* **Aim 1**
Reproduce word for word the stretch of the Power Cost Equalization cleaning documentation from "Rates cannot be" through "peak consumption to NULL based on cleaning rule.".

* **Extract provided**

┄┄┄┄┄┄┄┄┄┄

Rates cannot be less than zero.
\[\{x \in \mathbb{R} | 0 \le x \}\]- Parameters:
dataframe (pl.DataFrame) – Power Cost Equalization data.
- Returns:
Power Cost Equalization data with with cleaned PCE rates.
- Return type:
pl.DataFrame
- database.resources.cleaning.clean_peak_consumption(dataframe: polars.DataFrame)#
Sets the peak consumption to NULL based on cleaning rule.
- Peak consumption cannot be less than or equal to zero.
0 <= x
- Parameters:
dataframe (pl.DataFrame) – Power Cost Equalization data.
- Returns:
Power Cost Equalization data with with cleaned peak consumption.
- Return type:
pl.DataFrame
- database.resources.cleaning.clean_powerhouse_consumption(dataframe: polars.DataFrame)#
Sets the powerhouse consumption to NULL based on cleaning rule.
- Powerhouse consumption cannot be less than or equal to zero.
0 <= x
- Parameters:
dataframe (pl.DataFrame) – Power Cost Equalization data.

┄┄┄┄┄┄┄┄┄┄

* **Data for the task**

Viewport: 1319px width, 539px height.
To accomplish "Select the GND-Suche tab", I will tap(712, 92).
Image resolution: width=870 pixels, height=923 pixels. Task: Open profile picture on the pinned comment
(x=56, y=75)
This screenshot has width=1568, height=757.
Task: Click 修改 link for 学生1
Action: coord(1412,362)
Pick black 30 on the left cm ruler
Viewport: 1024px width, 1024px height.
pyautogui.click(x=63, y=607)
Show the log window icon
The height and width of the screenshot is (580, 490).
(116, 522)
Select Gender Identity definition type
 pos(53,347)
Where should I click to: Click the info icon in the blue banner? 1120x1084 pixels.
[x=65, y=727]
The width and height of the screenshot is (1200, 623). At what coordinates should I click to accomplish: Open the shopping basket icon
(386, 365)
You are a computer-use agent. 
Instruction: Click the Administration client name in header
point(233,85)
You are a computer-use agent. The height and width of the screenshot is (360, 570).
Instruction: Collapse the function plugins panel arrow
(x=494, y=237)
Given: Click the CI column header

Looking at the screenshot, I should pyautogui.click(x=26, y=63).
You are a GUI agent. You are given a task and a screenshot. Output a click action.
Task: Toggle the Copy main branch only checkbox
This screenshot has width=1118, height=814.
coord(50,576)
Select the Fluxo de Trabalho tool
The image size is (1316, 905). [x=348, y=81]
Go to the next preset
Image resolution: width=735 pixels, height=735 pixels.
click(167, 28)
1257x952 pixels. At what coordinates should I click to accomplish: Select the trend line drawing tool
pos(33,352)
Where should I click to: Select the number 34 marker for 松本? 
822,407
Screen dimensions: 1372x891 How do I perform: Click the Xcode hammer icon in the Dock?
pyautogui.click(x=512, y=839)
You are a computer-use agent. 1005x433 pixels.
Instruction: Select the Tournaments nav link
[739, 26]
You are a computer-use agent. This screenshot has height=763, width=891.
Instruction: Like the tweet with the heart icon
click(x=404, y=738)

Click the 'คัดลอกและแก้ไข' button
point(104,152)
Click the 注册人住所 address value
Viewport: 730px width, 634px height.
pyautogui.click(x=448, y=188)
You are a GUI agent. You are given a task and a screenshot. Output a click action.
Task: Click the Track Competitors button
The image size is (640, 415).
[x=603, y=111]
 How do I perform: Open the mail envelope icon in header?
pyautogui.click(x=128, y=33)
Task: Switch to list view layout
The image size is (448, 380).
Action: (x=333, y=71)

┄┄┄┄┄┄┄┄┄┄

* **Aim 2**
Quote the stretch of the listing from its first line through the line containing "Action: coord(1412,362)", reproducing those lines verbatim.

* **Exercise response 1**
Rates cannot be less than zero.
\[\{x \in \mathbb{R} | 0 \le x \}\]- Parameters:
dataframe (pl.DataFrame) – Power Cost Equalization data.
- Returns:
Power Cost Equalization data with with cleaned PCE rates.
- Return type:
pl.DataFrame
- database.resources.cleaning.clean_peak_consumption(dataframe: polars.DataFrame)#
Sets the peak consumption to NULL based on cleaning rule.

* **Exercise response 2**
Viewport: 1319px width, 539px height.
To accomplish "Select the GND-Suche tab", I will tap(712, 92).
Image resolution: width=870 pixels, height=923 pixels. Task: Open profile picture on the pinned comment
(x=56, y=75)
This screenshot has width=1568, height=757.
Task: Click 修改 link for 学生1
Action: coord(1412,362)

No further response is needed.